Su historia es la de un joven que, impulsado por la curiosidad y el deseo de aprender, cruzó el océano para encontrarse con un destino inesperado. “Empecé a trabajar muy joven, a los 16 años, como ayudante en una cabaña cercana a casa. Siempre me gustó competir”, recuerda.
Un día estaba de franco y apareció en su casa su tío, mellizo de su madre, con un conocido cabañero que también era el mejor preparador de animales, que le contó que venía a Palermo a trabajar con una cabaña bovina, no antes de explicarle que era la Exposición Rural de Palermo.
“No tenía idea. Me dijo que venía a Buenos Aires cada año, 30 días antes de que empiece la muestra ganadera para preparar los ejemplares, pero esta gente lo necesitaba más tiempo. Les comentó que no podía abandonar su cabaña y les dijo de buscar un chico joven, llevarlo a su casa a trabajar, enseñarle y luego mandarlo a la Argentina todo ese tiempo que ellos necesitaban. La miré a mi madre, Elsie, que con mucha humildad me dijo que no pensara en ella y que me fuera. Ese chico fui yo”, relata.
Con apenas 18 años, y sabiendo solo dos palabras en español —“gracias” y “buenos días”— Norman llegó por primera vez al país en 1962. Los primeros días en Buenos Aires, antes de partir a Córdoba donde estaba la cabaña, no fueron fáciles. “Solo comía sándwiches y tomaba café porque era lo único que entendía en el menú”, se ríe. Luego, tras participar de la temporada de la Exposición de Palermo, regresó a su Escocia natal.

* Consigna: Determine si las afirmaciones (a), (b) y (c) coinciden con el texto, responda sí o no en cada caso y copie las palabras del texto que lo deciden. (a) Norman llegó por primera vez a la Argentina en 1962. (b) La madre de Norman le pidió que no se fuera. (c) La cabaña en la que trabajó en la Argentina estaba en Buenos Aires.

* Material proporcionado:
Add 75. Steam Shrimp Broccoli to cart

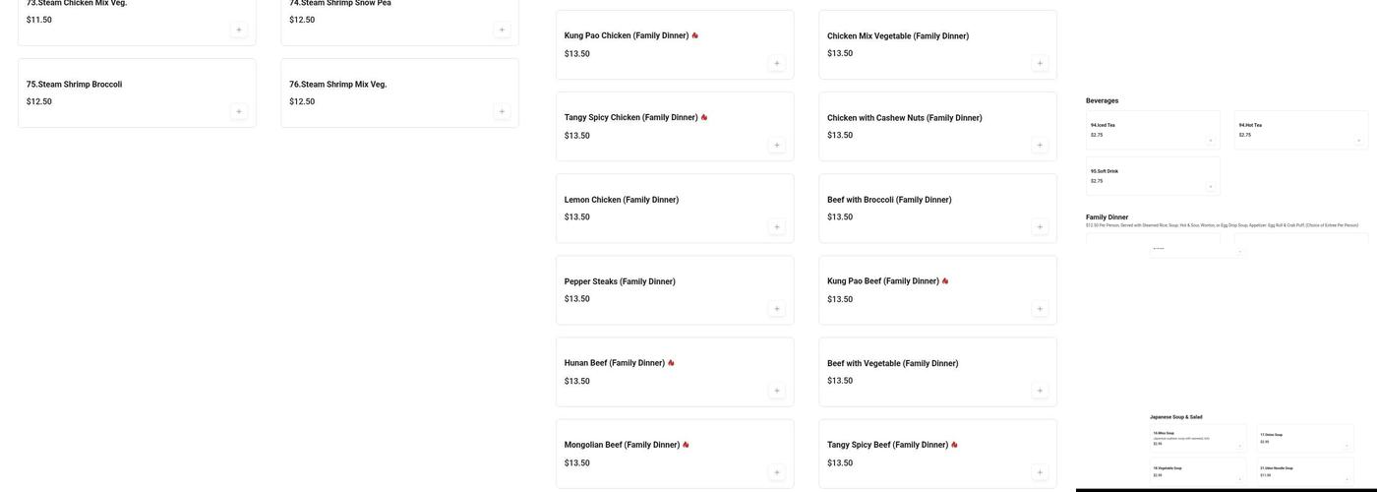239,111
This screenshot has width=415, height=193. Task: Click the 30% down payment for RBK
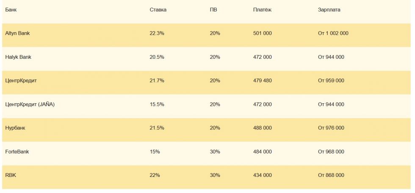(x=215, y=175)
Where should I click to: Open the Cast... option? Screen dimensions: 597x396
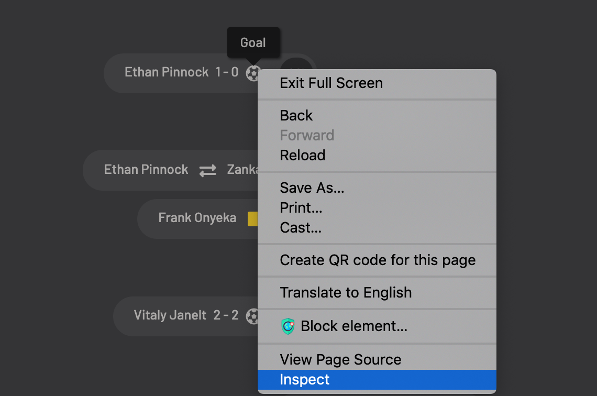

==

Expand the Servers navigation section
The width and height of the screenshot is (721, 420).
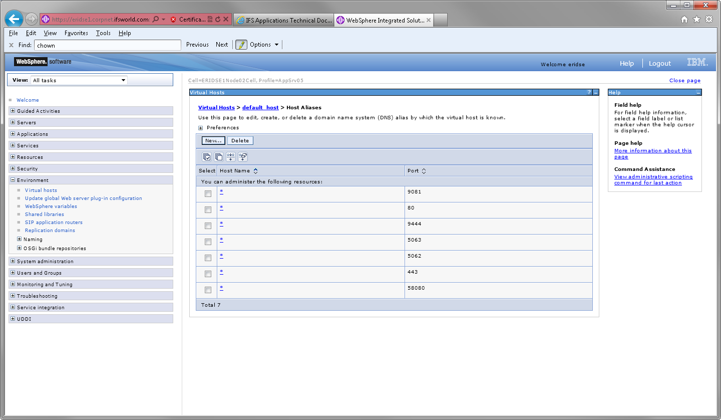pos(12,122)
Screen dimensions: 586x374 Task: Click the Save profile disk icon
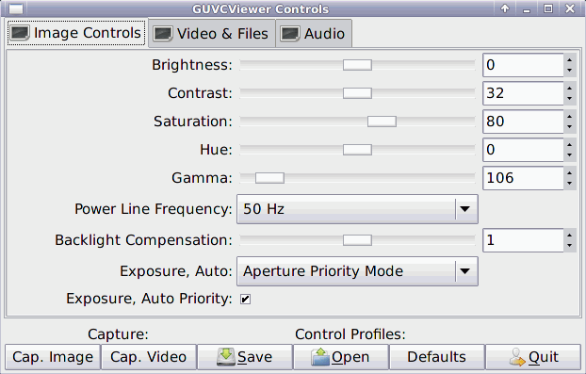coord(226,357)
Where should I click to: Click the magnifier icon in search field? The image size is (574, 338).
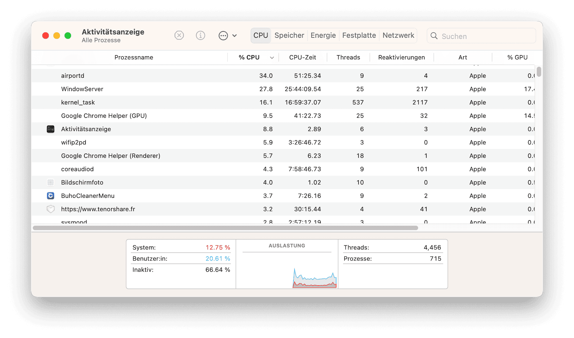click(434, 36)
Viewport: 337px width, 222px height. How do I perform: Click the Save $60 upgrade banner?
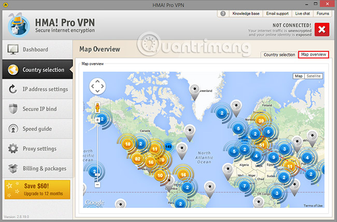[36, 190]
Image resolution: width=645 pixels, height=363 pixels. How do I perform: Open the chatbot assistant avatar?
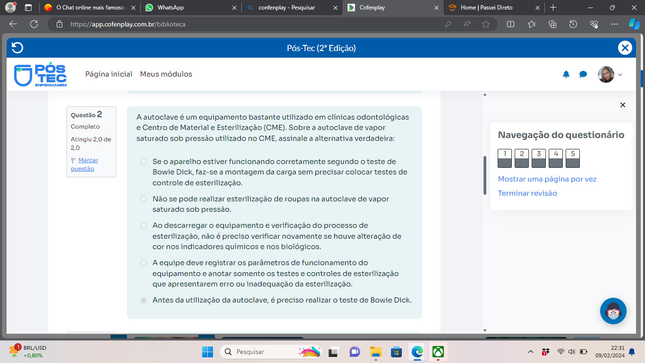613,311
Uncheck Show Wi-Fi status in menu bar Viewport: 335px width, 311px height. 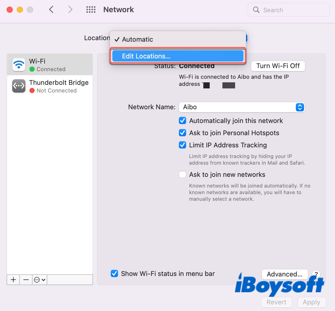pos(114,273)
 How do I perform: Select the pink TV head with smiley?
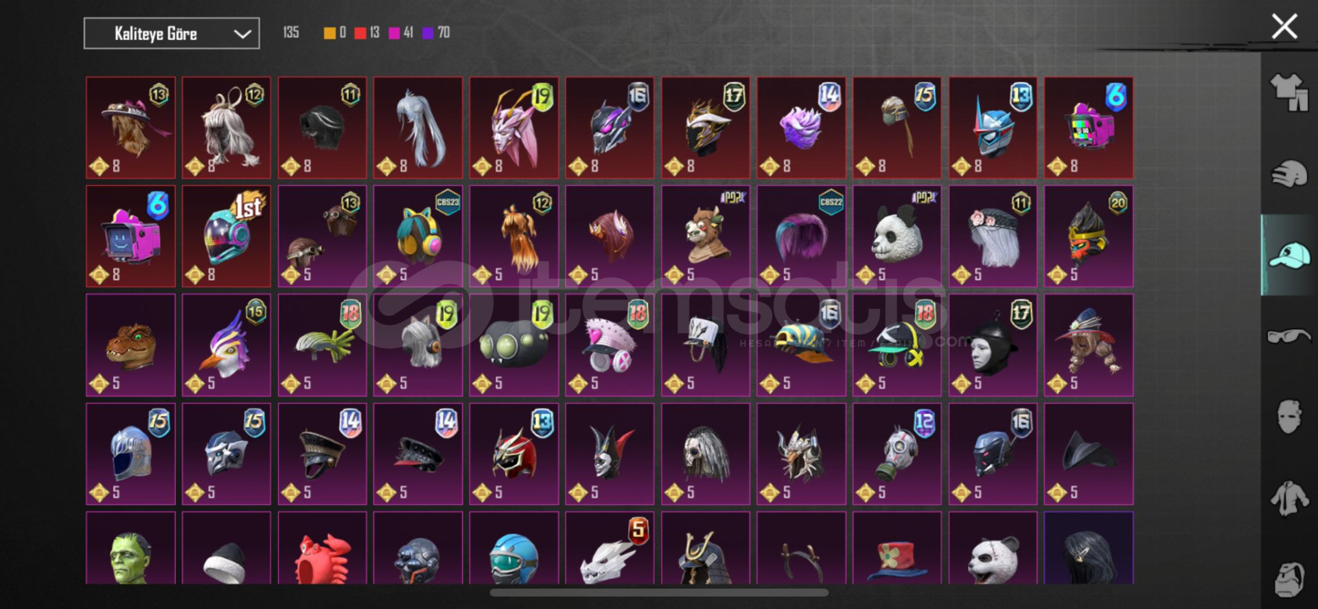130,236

* * *

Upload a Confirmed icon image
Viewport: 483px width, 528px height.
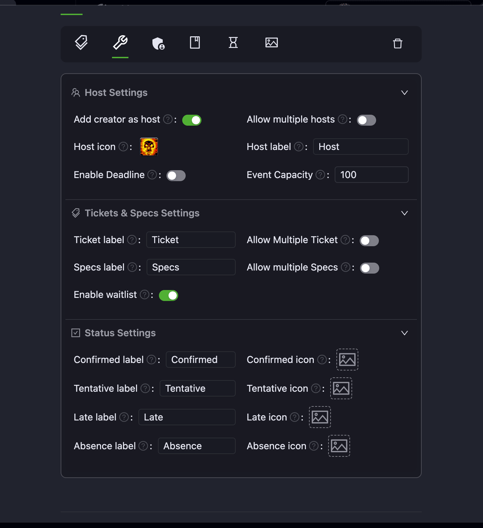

* Respuesta:
(a) Sí: «Norman llegó por primera vez al país en 1962».
(b) No: «me dijo que no pensara en ella y que me fuera».
(c) No: «antes de partir a Córdoba donde estaba la cabaña».